Duration of collective agreements. The Committee notes that section 11(5) of the draft Bill states that “every award made [i.e. every agreement accepted by the Minister] shall be final and binding upon the Government and the operational service employees to whom the agreement relates for a period of 12 months beginning on the date on which the award was made”. Section 11(6), moreover, provides that no matter already covered by an agreement shall be discussed by the Council or placed on the Council’s agenda for a period of 12 months from the date on which the agreement was made. The Committee considers that legal provisions setting forth in a rigid manner the lengths of time negotiated agreements shall be in force for, and during which negotiations on the matters contained in these agreements may not take place, run counter to the principle of free collective bargaining. Accordingly, it asks the Government to amend section 11(5) of the draft Bill so as to allow the interested parties to negotiate a longer duration for the agreements they reach, and to amend section 11(6) so as to not prohibit the parties, if they wish, from renegotiating matters already covered by agreements.

Compulsory arbitration. The Committee notes that several provisions of the draft Public Service Bill comprise a system of compulsory arbitration.
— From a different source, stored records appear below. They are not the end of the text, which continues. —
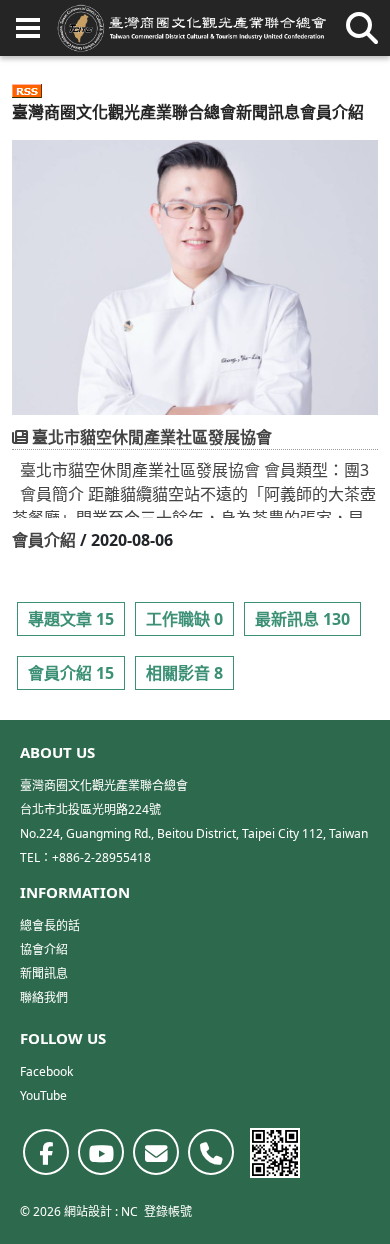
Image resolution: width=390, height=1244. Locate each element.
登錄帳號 (168, 1211)
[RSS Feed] (27, 88)
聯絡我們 (44, 997)
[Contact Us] (156, 1152)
Section 12 of the draft Public Service Bill provides that, where the Joint Staff Council is unable to reach agreement on any dispute, the Chairperson and Vice-Chairperson shall submit a report to the Minister containing the minutes of the Council’s deliberations and a memorandum on the subject matter of the deliberations. The Minister may then refer the dispute back to the Council for further negotiation under section 13(a), or refer the dispute to the court under section 13(b). Section 15 provides that where the Minister has referred the dispute to the court, the court shall consider the matter and submit a report in respect thereof to the Minister. Section 17(1) provides that the Minister may then submit the report, together with any comments he may wish to make thereon, to the President of the Joint Staff Council, who, under section 17(2) may then issue an award on the dispute that is binding for a period of 12 months (section 19). With respect to the above provisions, the Committee recalls that compulsory arbitration is acceptable only for: (1) workers employed in essential services in the strict sense of the term, that is to say services whose interruption would endanger the life, personal safety or health of the whole or part of the population; and (2) public employees engaged in the administration of the State. Its imposition, at the discretion of the public authorities and leading to a final award which is binding upon the parties concerned, is otherwise not compatible with the principle of the voluntary negotiation of collective agreements provided for in Article 4 of the Convention (see General Survey, op. cit., paragraphs 254–259). The Committee notes, moreover, that the ICFTU confirms these restrictions on collective bargaining to fix the terms of employment of public service employees. In these circumstances, the Committee requests the Government to amend the above-noted provisions so as to remove compulsory arbitration for public employees who are not engaged in the administration of the State.